Here’s what I’m wondering....
https://www.microsoft.com/en-ca/windows/extended-security-updates?r=1
About 1/3 of the way down this page under “Windows 10 ESU prerequisites”, there is this line at the bottom....”If you’re an IT professional and need to enable ESU for your organisation, see Enable Extended Security Updates (ESU).” And if you click on that link, this is what opens up... https://learn.microsoft.com/en-us/windows/whats-new/enable-extended-security-updates
Does this not mean that I can simply purchase the ESUs for the Windows 10 (version 22H2) computers in my company? In the FAQ section, it says that the cost is $61/device and the cost doubles progressively for years 2 and 3. https://learn.microsoft.com/en-us/windows/whats-new/extended-security-updates#frequently-asked-questions
Am I missing something here?
Notepad. I’m not THAT retro. :D
#58 Wordpad has not been updated since 2012.
Many free programs that could replace it that are better.
Try the free LibreOffice Writer
https://www.libreoffice.org
https://www.libreoffice.org/discover/screenshots/
https://books.libreoffice.org/en/WG72/WG7201-IntroducingWriter.html
You can save the doc using the ‘ODF text document’ extension.
Google: what is a odf text document
Non proprietary format. Open source.
You can also save as a Word doc too. Or Rich text or PDF.
You can add Wordpad back to Windows 11 too.
You have to do a google search. Basically just copy the program files over from say Windows 10..
Here is the complete help.
https://books.libreoffice.org/en/index.html
Click
I’ve been using Libre since forever, just don’t like it. Too many options and it takes longer to load. Just to get an rtf I can get in one second flat.
I got back wordpad but it took a while. Next time I buy a laptop I’ll just find a Windows 10.
Most of my activity on computer doesn’t even require a connection to internet. I’d rather go without internet than without wordpad.

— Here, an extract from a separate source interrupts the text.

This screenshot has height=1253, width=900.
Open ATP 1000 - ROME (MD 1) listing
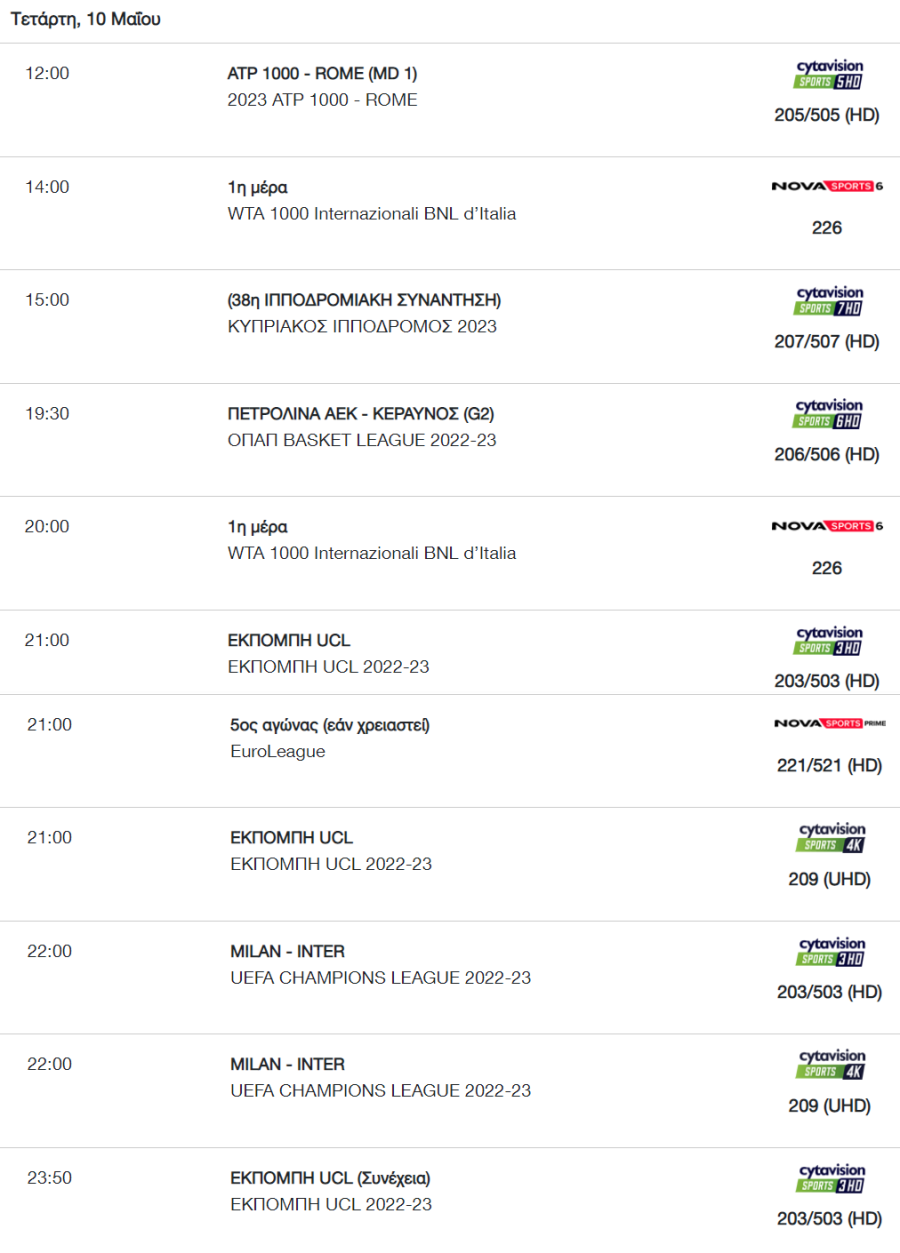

It’s like communism — it’ll work fine once no one has a choice!!
You can actually still install Windows 10 LTSC IoT, free of a lot of the MicroCruft AND gets security updates till 2032. It’s basically Enterprise without the crap you don’t want or need and 7 more years of support.
In addition to Open/Libre Office, I have the office suite from Softmaker in Germany. I prefer Write to their Textmaker, but I prefer their Planmaker to Calc, although I have them all installed. I’m using the paid version of Softmaker (like $50 perpetual), but only because I ran into some functions that they only had in the paid version of the spreadsheet (plus it’s good software and perpetual, so I don’t mind paying anyway), but I used the free version and it did everything I needed for years.